Teenagers experience unique challenges when they’re searching for jobs. For starters, they won’t have much, if any, work experience. They won’t have much of an education besides some or all of high school, and they’ll be judged as irresponsible before even getting started. It can be tricky to get your foot through the door in the job world.
The internet has proven itself to be an equalizer for people all around the world. The barrier to entry is low for online businesses, it’s not expensive to start up a website or a shop compared to opening a retail location.
More and more teenagers are finding work opportunities online, both through starting their own businesses in digital marketing, or working for someone else who needs their expertise online.
A lot of these are probably skills that you learned if you have a side-hustle and experience in digital marketing.
Types of Work for Teens on the Internet
Digital marketing jobs can be remote work that you do from home on a less-structured basis, like you won’t have a boss breathing down your neck every second for 8 hours a day, but instead, you’ll have tasks and goals to try to accomplish. It’s very results-based for the most part, rather than clocking in hours at a desk. Your boss won’t care if you sat and focused hard for 8 hours and looked very busy if nothing’s getting done, right?
On the other hand, there are more traditional digital marketing businesses too, or an older business that is expanding online. You could end up working at a cubicle in a downtown office, having to track every second of your time, having to wrestle against productivity goals and such, just like in a more traditional office. It really depends on where you end up working.
If you like to be freer, and you’re able to take bigger risks without ending up homeless, then you may want to consider working for yourself or for a smaller agile start-up. If you like the structure and certainty of a more corporate world, that’s an option too. Know yourself, know what you like, and work towards that.

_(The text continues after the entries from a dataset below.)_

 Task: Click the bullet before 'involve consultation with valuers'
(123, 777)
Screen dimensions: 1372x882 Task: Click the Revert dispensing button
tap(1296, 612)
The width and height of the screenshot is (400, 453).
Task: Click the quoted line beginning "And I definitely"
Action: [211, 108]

At the end of the day, digital marketing is basically a collection of ways to buy and sell attention. Publishers have attention (their audiences) that they’re looking to monetize, and advertisers have money that they want to exchange for that attention. Everything else that happens is just a stand-in for trading attention. If a company is buying ads on Facebook, or on a blog, or a billboard, or paying an influencer to wear their brand on TV, or whatever… it’s all essentially trading attention.
If you’re able to capture that attention and re-direct it, you can succeed in the career path of digital marketing. Now, digital marketing refers more to a venue than a specific job or career, but most marketers end up having to wear many different hats, especially the ones who start their own businesses.